- EXERCISE DESCRIPTION:
Your copy should match the records exactly, apart from the pictures, which stay out.

[Records excerpted from a collection]
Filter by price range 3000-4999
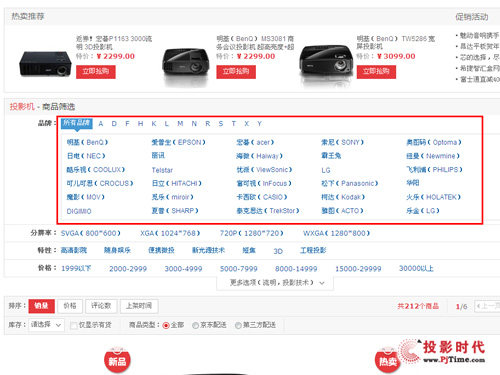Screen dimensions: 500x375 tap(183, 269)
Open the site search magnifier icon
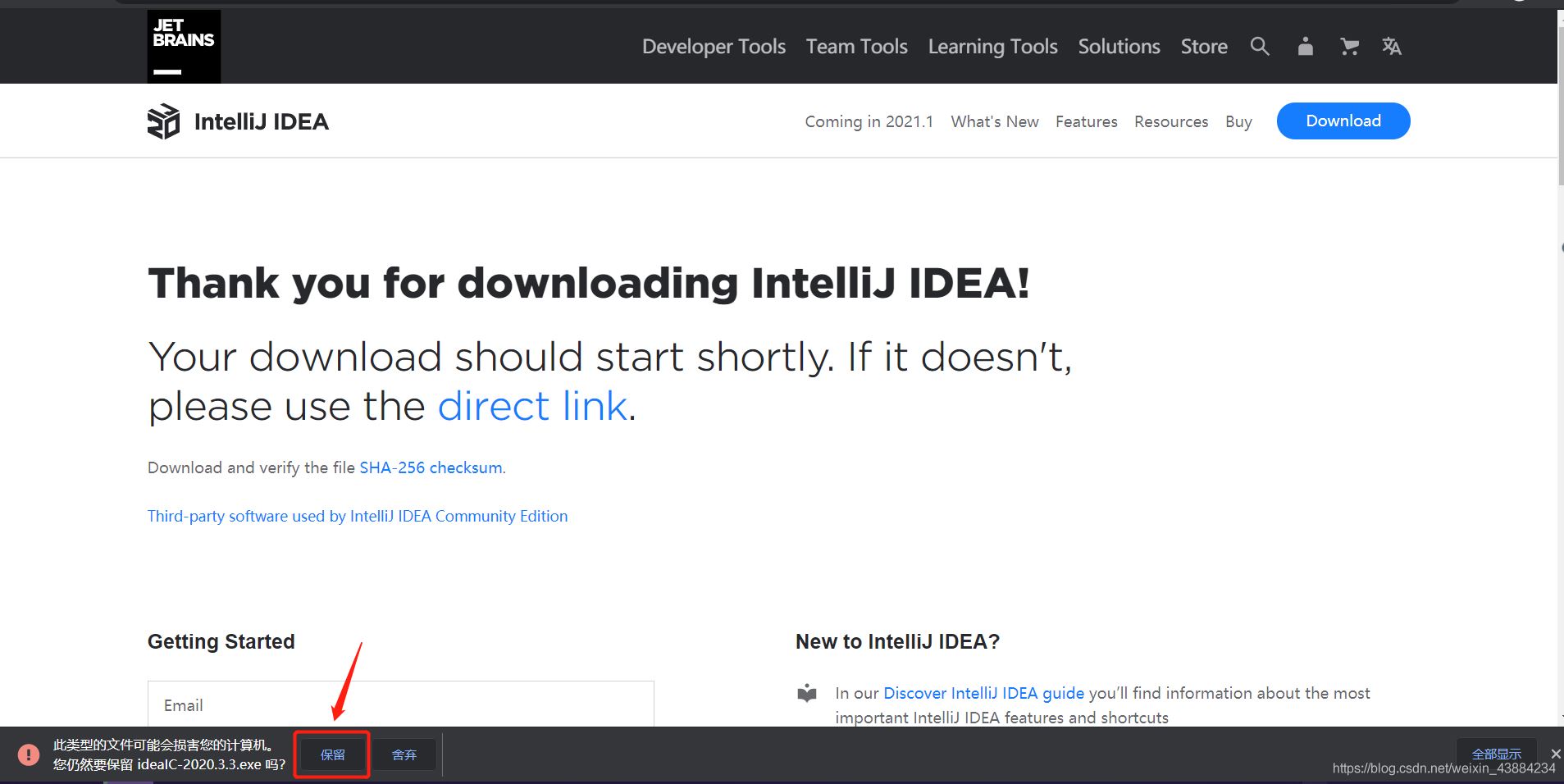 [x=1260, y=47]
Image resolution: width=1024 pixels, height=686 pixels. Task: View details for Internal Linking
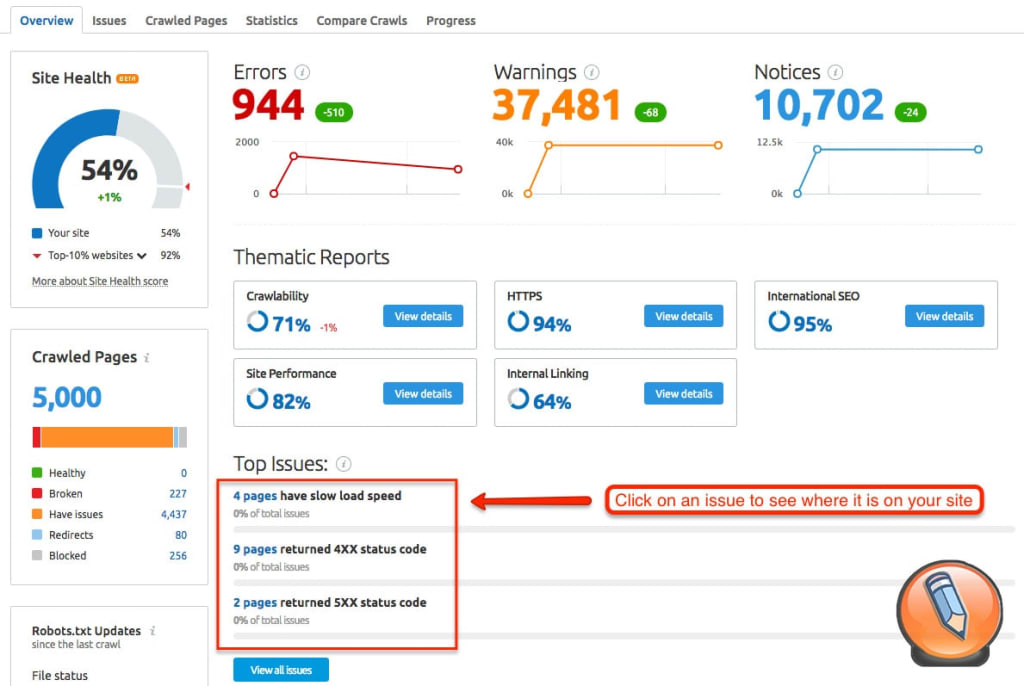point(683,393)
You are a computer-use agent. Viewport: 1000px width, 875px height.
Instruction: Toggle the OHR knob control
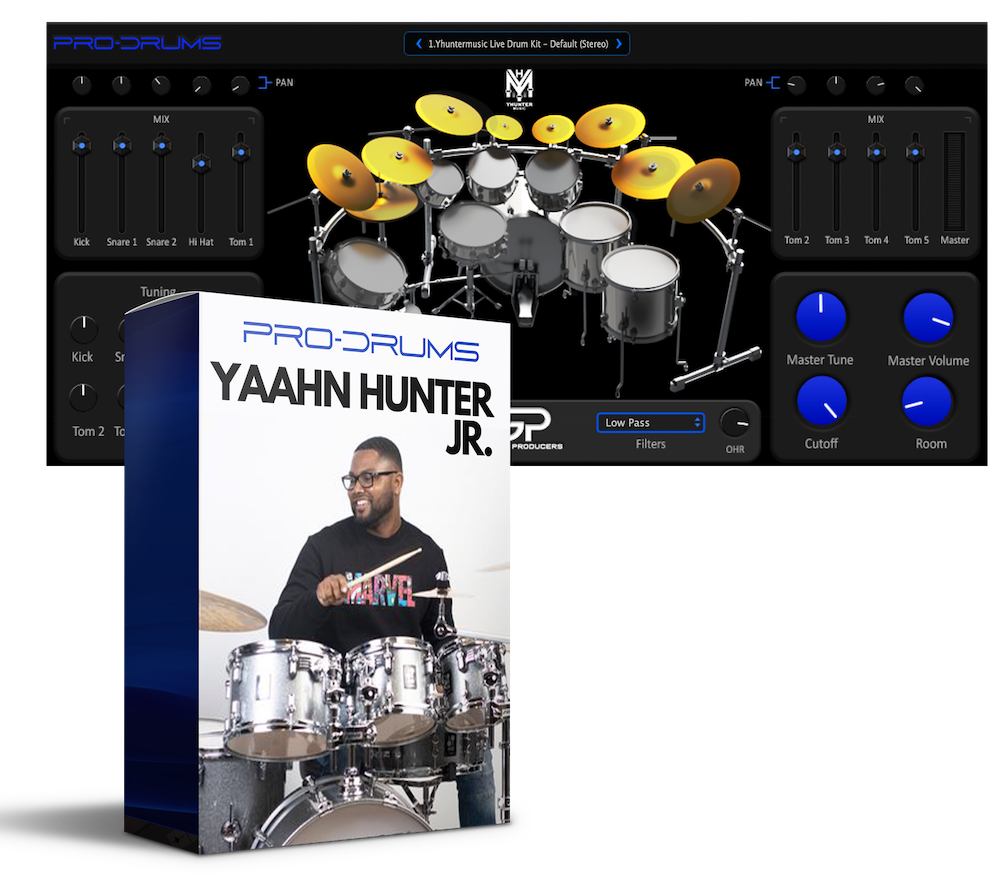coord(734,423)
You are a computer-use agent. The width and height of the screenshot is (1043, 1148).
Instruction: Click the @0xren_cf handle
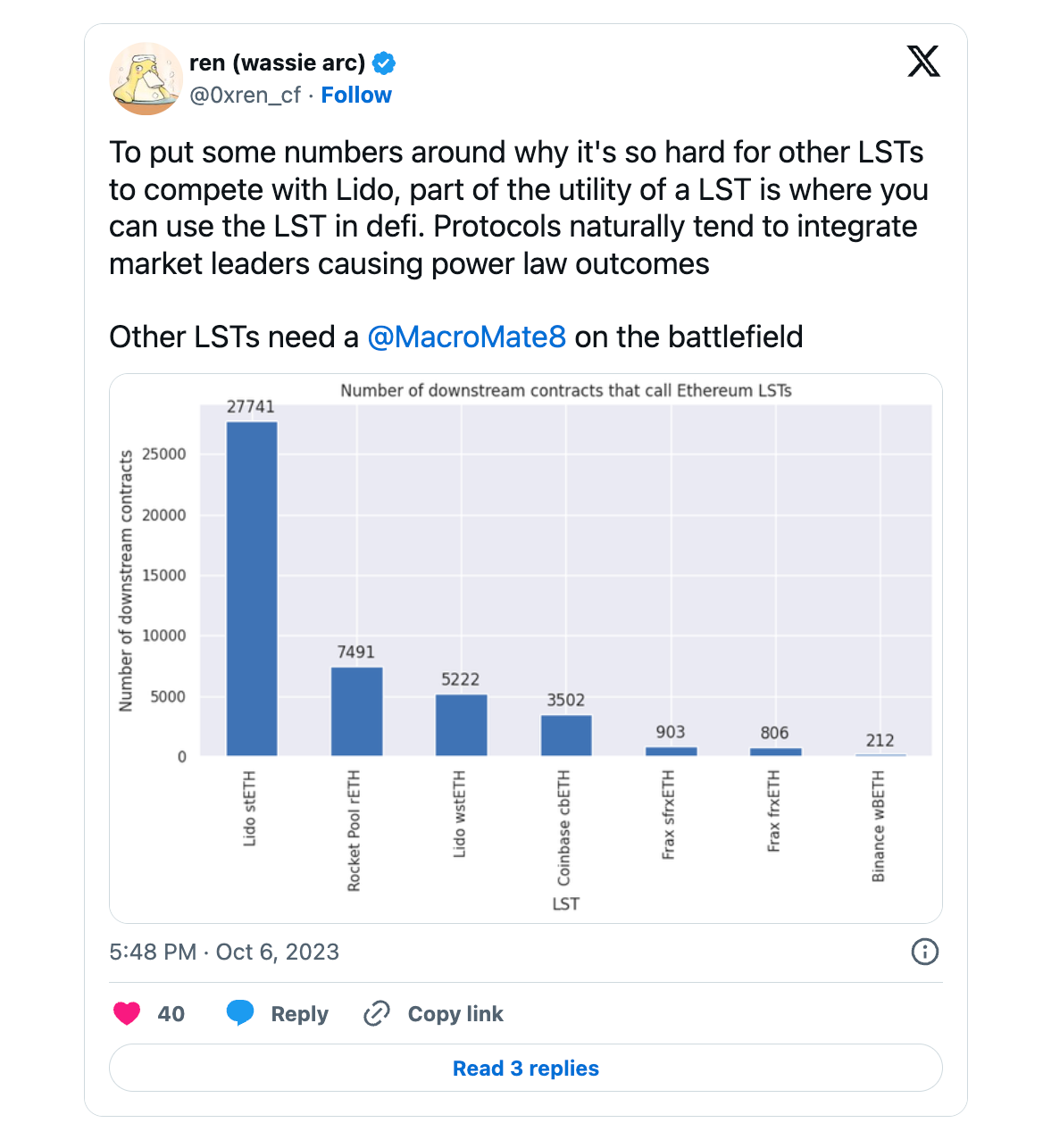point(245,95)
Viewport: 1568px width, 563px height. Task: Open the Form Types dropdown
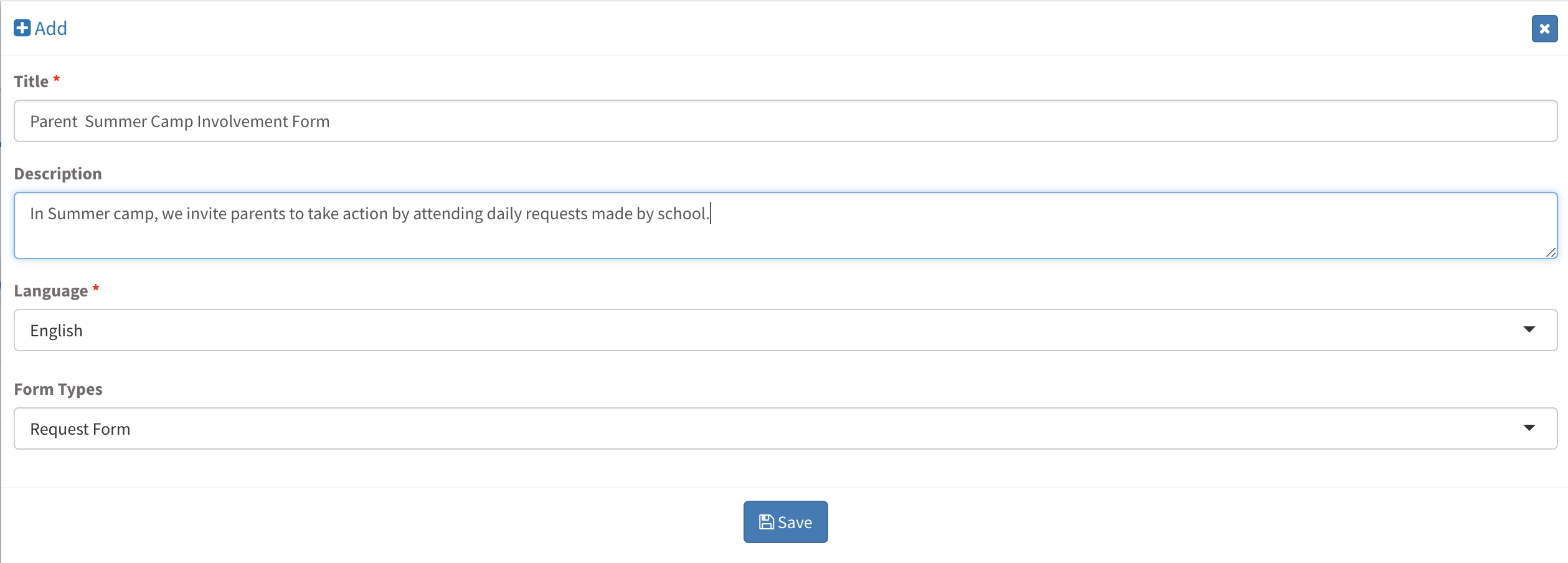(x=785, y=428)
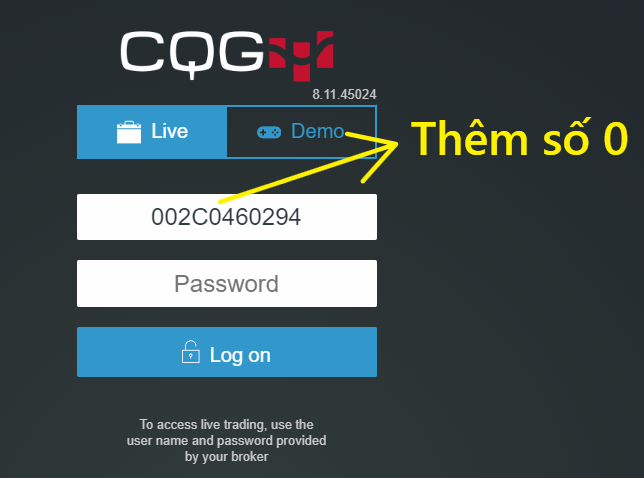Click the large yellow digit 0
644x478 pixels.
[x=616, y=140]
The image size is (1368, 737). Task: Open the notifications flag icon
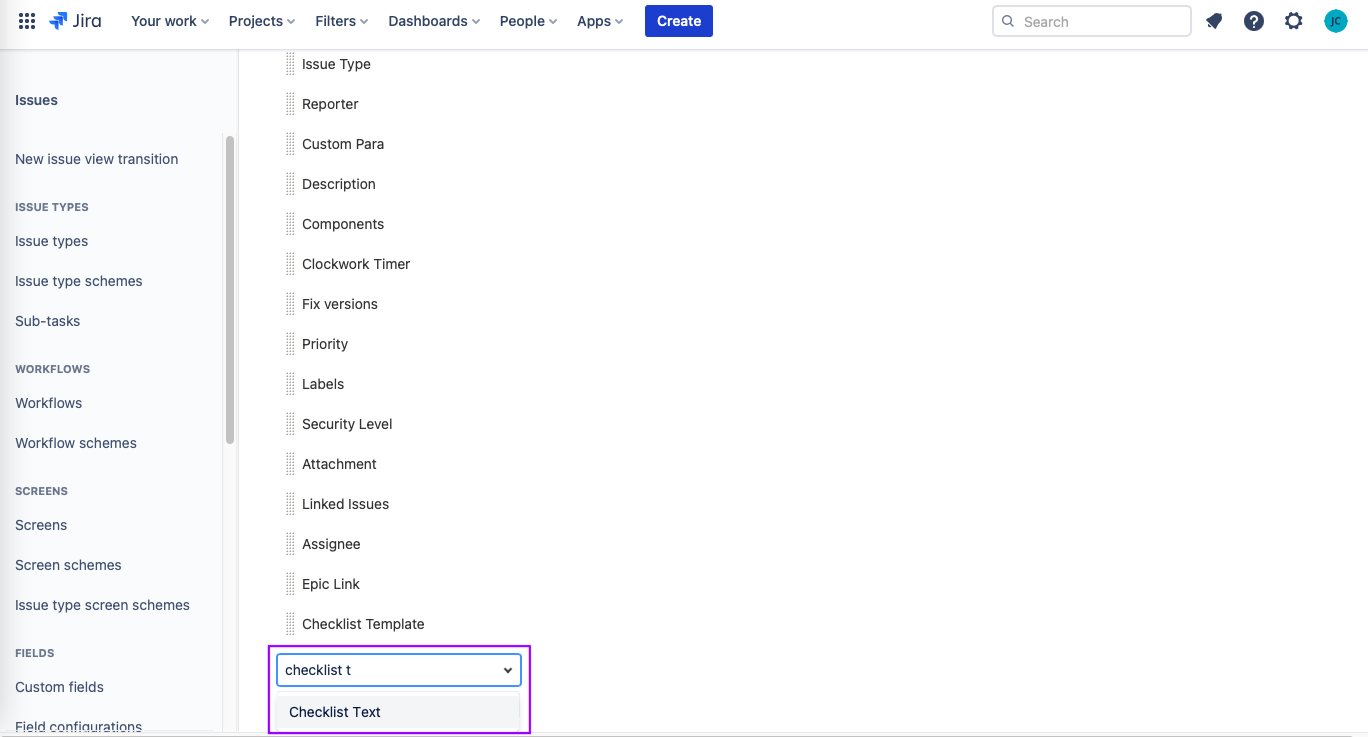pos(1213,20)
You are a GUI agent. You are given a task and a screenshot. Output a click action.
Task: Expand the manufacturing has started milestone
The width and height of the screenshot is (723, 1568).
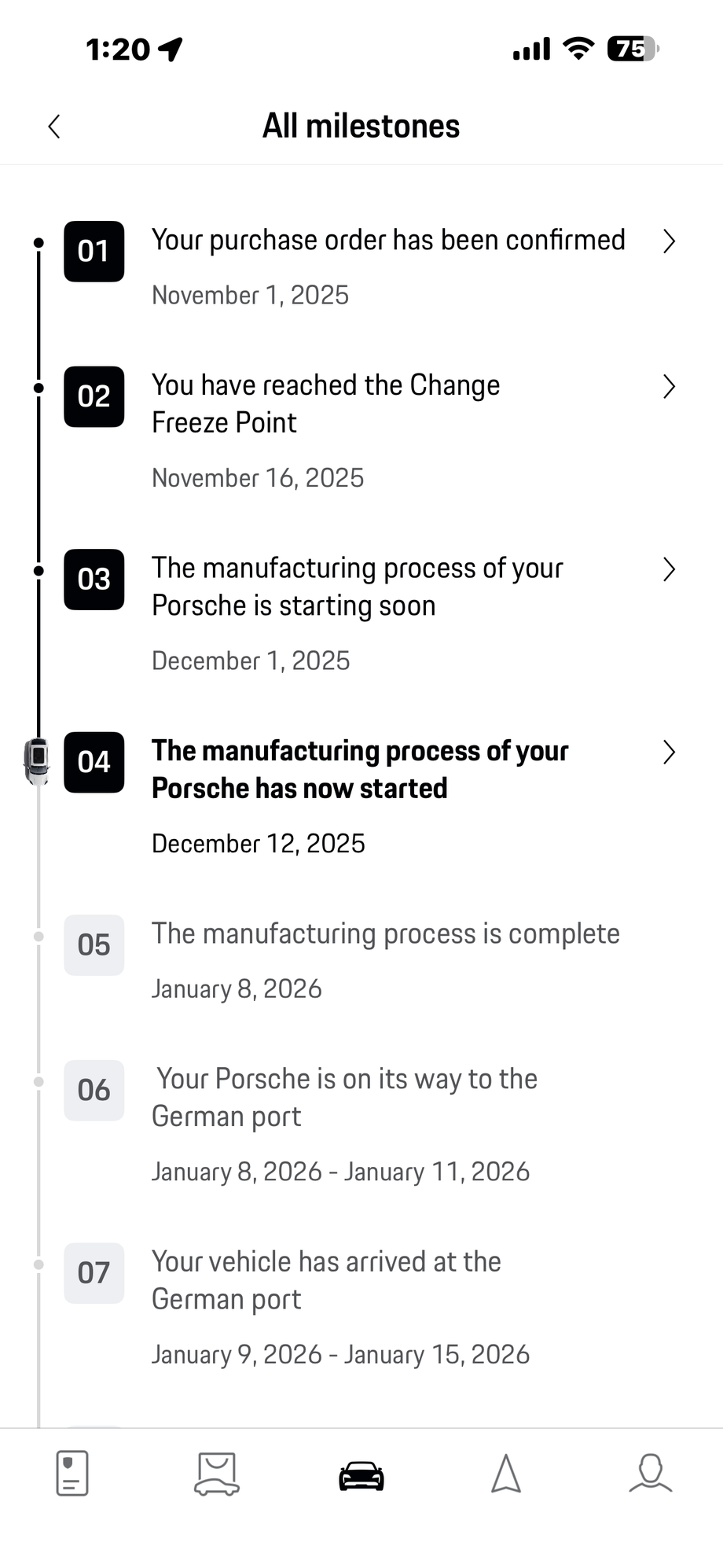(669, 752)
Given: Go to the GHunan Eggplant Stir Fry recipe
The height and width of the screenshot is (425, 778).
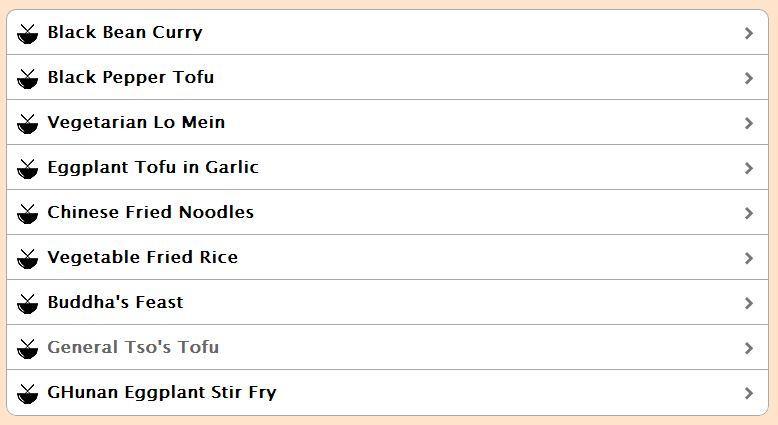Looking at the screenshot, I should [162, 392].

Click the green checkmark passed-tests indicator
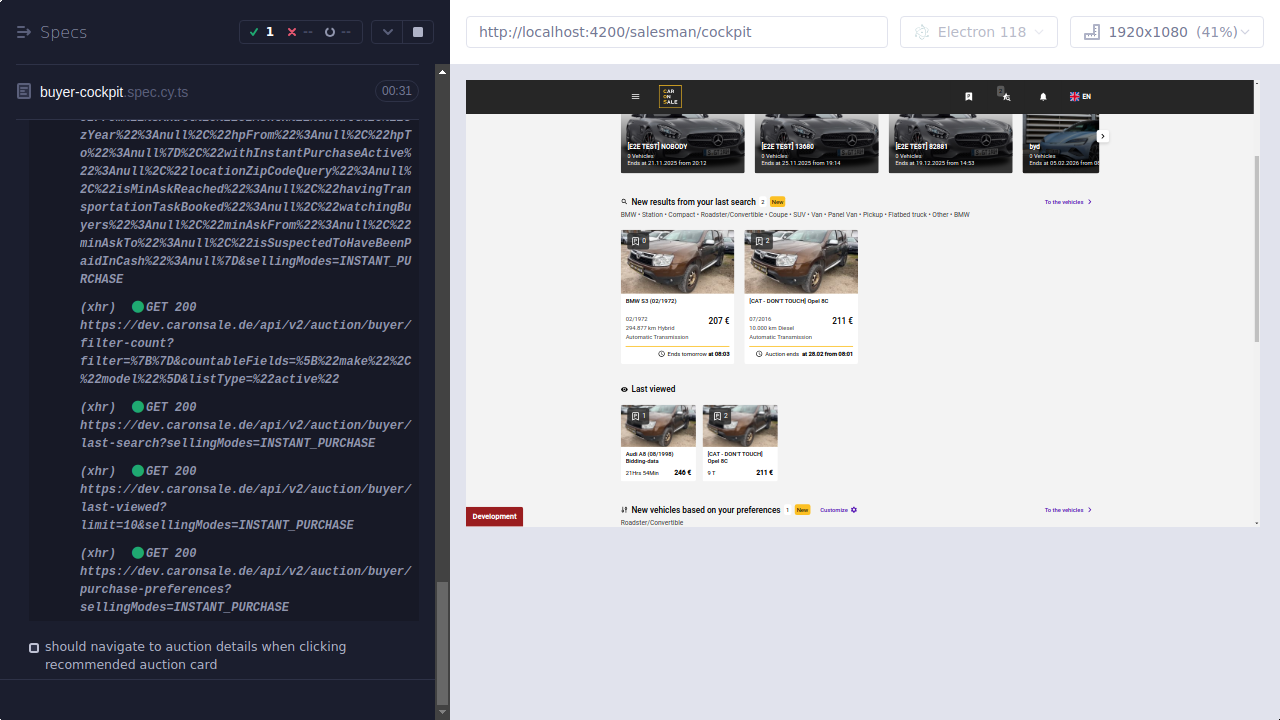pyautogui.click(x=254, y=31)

- COMPLETED TASK:
Filter by price range 3000-4999
Screen dimensions: 500x375 tap(183, 269)
Open the site search magnifier icon
 [x=1260, y=47]
Image resolution: width=1024 pixels, height=686 pixels. Task: View details for Internal Linking
point(683,393)
You are a computer-use agent. Viewport: 1000px width, 875px height.
Instruction: Toggle the OHR knob control
coord(734,423)
You are a computer-use agent. The width and height of the screenshot is (1043, 1148).
Instruction: Click the @0xren_cf handle
point(245,95)
Viewport: 1568px width, 563px height. Task: Open the Form Types dropdown
(x=785, y=428)
Click the large yellow digit 0
644x478 pixels.
[x=616, y=140]
The image size is (1368, 737). Task: Open the notifications flag icon
pos(1213,20)
You are a GUI agent. You are given a task and a screenshot. Output a click action.
Task: Expand the manufacturing has started milestone
The width and height of the screenshot is (723, 1568).
(669, 752)
Given: Go to the GHunan Eggplant Stir Fry recipe
The height and width of the screenshot is (425, 778).
Looking at the screenshot, I should [162, 392].

Click the green checkmark passed-tests indicator
pyautogui.click(x=254, y=31)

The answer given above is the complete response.